#### Provided text
Website Scraper

Name: website-scraper
Rating: 92
Author: memgrafter

Build a permanent, searchable archive of web content with AI-generated summaries.

Why use it

•Preserve knowledge — Capture articles before they disappear or change
•Quick reference — LLM summaries let you recall content without re-reading
•Searchable archive — YAML frontmatter enables programmatic queries
•Clean context — Raw text extraction removes ads/nav for better LLM processing

When to use

•Saving articles, docs, or tutorials for future reference
•Building a research knowledge base
•Archiving sources for a project
•"Read later" with permanent storage

When NOT to use

•JavaScript-heavy SPAs (no browser rendering)
•Sites requiring authentication
•Bulk scraping hundreds of URLs (one at a time)

Usage

bash

./run.sh "https://example.com/article"

Examples

bash

# Archive a blog post
./run.sh "https://simonwillison.net/2024/Dec/19/one-shot-python-tools/"

# Archive a GitHub repo README
./run.sh "https://github.com/SWE-agent/mini-swe-agent"

# Use custom archive location
DATA_DIR=~/research ./run.sh "https://arxiv.org/abs/2501.09891"

Output

Two files per URL in {year}/ folder:

•{date}_{slug}.txt — Raw text for LLM context
•{date}_{slug}.md — Summary with url/title/date frontmatter

Plus auto-updated README.md index per year.

How it works

Fetches → extracts clean text (trafilatura) → LLM summarizes → saves both.

Cost: ~0.5 cents/page. Benefit: Permanent archive with instant recall.
########
#### Exercise data
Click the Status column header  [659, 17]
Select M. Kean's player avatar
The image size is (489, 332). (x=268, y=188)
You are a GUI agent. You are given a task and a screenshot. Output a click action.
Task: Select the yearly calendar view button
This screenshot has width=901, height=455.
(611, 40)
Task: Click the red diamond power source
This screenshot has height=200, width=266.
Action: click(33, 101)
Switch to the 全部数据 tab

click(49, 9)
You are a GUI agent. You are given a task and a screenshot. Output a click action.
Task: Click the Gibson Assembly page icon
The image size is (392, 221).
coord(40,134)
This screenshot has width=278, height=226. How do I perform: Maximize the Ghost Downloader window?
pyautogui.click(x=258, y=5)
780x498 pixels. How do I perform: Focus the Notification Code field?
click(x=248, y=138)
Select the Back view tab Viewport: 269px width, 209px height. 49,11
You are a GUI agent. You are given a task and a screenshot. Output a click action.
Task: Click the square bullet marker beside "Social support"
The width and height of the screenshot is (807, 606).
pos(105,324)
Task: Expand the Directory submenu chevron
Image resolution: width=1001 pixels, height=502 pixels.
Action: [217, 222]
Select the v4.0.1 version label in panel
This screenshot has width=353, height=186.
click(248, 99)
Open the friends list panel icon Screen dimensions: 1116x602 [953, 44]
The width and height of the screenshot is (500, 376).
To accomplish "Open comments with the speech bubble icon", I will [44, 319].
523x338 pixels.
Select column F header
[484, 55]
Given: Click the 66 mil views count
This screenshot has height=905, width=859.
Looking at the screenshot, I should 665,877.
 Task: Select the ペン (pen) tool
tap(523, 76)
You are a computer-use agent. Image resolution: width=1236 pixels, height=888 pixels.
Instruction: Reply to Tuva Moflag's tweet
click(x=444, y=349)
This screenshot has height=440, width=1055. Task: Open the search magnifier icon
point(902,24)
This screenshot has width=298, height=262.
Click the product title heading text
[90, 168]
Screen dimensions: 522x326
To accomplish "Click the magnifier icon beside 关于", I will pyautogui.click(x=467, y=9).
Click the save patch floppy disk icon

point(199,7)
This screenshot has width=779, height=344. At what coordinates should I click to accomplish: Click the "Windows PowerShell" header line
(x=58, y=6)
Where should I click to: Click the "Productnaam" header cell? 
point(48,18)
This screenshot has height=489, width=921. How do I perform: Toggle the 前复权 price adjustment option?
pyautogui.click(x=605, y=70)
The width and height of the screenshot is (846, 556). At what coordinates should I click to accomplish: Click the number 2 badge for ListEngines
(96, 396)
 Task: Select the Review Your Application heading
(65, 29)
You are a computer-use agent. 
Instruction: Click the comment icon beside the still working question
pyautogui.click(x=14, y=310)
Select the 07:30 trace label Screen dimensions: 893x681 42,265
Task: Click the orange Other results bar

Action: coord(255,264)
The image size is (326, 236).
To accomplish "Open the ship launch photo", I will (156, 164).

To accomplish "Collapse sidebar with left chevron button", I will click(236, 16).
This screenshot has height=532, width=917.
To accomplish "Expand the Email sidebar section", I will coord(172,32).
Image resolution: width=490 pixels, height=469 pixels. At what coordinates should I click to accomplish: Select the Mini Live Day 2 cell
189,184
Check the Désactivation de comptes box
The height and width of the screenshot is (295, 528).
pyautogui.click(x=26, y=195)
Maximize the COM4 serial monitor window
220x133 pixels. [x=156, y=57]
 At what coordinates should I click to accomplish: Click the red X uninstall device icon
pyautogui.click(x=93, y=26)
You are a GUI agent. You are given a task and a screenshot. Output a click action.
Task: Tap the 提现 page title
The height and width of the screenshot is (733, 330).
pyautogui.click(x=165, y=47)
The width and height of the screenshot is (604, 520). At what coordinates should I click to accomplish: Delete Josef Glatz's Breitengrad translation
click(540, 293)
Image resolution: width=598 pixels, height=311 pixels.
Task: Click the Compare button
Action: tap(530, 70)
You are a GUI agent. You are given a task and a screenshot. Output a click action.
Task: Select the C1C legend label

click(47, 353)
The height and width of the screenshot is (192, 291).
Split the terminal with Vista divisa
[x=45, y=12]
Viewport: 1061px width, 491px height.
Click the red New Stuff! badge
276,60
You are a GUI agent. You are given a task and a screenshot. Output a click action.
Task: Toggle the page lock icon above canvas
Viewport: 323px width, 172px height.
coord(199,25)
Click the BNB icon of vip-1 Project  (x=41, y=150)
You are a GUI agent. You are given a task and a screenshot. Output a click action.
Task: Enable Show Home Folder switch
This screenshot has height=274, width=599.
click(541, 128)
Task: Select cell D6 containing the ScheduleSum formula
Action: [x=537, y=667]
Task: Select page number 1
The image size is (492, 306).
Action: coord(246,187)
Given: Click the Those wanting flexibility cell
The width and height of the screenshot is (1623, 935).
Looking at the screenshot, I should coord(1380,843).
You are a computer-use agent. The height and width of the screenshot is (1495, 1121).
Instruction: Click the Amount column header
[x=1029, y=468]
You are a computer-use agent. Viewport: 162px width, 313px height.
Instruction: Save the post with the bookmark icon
########
What you have to do:
Answer these from the website scraper page:
(a) Which tool does it name for extracting clean text?
(b) What is the approximate cost per page?
(c) What does the .md output file contain?

Response area:
(a) trafilatura
(b) About 0.5 cents per page
(c) A summary with url/title/date frontmatter